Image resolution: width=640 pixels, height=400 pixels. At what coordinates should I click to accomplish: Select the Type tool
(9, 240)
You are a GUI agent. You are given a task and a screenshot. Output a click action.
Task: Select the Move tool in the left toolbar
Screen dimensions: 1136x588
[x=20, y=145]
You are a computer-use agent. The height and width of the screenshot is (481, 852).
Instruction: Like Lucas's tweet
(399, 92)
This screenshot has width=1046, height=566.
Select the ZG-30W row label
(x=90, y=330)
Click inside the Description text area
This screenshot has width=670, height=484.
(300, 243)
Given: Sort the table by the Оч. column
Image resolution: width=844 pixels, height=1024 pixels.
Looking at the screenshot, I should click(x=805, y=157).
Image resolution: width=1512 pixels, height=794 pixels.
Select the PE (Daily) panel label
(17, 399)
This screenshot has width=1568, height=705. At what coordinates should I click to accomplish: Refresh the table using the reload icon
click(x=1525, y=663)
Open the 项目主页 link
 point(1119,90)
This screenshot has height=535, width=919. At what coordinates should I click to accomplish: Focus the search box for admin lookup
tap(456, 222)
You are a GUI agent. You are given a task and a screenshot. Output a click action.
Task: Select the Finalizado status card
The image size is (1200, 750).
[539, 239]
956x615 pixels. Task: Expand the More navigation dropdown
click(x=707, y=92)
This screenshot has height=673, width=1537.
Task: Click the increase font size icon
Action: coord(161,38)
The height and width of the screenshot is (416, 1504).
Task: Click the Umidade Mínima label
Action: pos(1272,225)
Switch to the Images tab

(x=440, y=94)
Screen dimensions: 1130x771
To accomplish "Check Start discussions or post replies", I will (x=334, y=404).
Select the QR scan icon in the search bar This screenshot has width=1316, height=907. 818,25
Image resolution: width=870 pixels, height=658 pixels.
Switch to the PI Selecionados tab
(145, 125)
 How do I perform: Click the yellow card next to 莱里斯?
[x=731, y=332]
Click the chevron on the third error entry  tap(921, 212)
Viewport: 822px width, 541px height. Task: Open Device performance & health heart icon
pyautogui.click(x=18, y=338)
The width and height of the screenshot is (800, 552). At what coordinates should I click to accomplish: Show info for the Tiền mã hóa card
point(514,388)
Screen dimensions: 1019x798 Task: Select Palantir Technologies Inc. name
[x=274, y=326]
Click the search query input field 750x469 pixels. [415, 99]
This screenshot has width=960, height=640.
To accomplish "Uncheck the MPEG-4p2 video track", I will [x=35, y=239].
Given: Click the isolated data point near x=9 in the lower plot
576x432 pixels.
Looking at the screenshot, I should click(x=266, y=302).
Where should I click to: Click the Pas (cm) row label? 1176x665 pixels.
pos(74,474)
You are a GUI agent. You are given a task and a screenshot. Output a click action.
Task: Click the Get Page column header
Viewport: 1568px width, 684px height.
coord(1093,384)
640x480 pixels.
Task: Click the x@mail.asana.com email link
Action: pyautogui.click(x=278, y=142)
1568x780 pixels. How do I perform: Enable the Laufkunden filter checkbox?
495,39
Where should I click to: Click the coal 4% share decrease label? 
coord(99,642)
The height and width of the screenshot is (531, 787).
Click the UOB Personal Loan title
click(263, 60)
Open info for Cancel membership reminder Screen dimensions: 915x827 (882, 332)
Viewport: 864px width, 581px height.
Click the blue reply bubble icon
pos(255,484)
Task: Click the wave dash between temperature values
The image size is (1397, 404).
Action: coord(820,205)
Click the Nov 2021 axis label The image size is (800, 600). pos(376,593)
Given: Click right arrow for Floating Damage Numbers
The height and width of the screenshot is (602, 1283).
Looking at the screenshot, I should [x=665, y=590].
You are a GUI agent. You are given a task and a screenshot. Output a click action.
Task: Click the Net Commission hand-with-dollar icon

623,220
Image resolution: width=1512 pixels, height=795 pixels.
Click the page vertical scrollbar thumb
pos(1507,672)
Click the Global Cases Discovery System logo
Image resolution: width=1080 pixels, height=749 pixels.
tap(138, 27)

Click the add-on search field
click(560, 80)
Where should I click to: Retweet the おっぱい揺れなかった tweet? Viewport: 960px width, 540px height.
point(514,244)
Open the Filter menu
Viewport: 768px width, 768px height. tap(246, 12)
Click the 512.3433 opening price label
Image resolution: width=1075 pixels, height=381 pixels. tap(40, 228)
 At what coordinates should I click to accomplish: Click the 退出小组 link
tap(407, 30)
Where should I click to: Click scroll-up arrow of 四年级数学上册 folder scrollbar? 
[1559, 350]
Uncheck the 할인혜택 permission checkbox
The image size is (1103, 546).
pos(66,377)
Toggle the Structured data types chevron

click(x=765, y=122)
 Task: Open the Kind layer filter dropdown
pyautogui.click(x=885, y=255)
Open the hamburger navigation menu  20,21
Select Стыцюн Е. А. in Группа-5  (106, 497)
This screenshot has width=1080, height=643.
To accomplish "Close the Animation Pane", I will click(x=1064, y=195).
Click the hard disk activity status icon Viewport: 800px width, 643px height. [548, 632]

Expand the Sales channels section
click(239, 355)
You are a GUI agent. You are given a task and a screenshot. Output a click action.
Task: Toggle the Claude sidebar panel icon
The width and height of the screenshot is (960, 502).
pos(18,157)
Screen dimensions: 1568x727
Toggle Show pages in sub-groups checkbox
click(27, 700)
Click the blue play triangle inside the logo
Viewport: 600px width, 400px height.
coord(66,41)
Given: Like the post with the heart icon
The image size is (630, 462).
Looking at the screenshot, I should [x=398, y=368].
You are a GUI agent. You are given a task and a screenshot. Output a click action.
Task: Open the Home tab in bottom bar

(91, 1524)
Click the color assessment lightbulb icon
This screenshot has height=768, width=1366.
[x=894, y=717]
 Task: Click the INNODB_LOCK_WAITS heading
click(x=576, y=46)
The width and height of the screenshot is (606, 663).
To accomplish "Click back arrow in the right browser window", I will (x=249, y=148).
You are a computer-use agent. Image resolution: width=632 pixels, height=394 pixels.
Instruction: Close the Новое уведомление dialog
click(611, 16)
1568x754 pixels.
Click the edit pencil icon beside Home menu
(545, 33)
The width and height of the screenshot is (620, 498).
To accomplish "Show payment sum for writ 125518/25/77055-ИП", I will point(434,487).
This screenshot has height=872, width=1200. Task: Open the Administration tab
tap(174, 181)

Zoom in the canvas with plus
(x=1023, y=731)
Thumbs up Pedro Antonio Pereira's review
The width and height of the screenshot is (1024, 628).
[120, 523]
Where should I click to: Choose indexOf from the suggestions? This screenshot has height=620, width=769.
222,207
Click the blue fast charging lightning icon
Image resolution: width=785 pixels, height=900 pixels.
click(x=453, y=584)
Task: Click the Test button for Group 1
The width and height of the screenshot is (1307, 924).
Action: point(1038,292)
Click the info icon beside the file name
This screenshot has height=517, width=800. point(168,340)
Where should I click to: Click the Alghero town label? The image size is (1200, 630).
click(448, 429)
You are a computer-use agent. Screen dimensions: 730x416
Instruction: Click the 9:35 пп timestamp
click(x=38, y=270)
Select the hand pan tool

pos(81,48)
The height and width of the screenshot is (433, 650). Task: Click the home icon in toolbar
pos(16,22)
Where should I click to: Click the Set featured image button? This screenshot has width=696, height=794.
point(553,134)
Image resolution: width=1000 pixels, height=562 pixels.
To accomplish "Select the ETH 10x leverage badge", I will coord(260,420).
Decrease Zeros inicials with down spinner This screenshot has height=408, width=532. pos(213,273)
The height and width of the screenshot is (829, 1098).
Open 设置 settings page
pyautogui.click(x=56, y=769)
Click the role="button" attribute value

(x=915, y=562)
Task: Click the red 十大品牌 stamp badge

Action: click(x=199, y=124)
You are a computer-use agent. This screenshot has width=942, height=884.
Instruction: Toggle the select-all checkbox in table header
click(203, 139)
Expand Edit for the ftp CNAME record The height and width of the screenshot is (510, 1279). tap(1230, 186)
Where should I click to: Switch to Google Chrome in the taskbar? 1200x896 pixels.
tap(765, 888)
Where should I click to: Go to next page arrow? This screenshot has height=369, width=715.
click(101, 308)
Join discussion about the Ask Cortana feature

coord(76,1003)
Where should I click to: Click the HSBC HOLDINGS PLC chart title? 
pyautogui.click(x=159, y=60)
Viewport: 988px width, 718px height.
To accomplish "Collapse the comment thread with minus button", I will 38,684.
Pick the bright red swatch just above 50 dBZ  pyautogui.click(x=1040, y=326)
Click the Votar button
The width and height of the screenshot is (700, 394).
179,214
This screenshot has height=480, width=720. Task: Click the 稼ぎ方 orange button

GOAL OF THE EXERCISE. Could you please find every line of the listing above holding the string "column" and copy it?

SOLUTION TO THIS TASK.
Given: Sort the table by the Оч. column
Task: Click the Get Page column header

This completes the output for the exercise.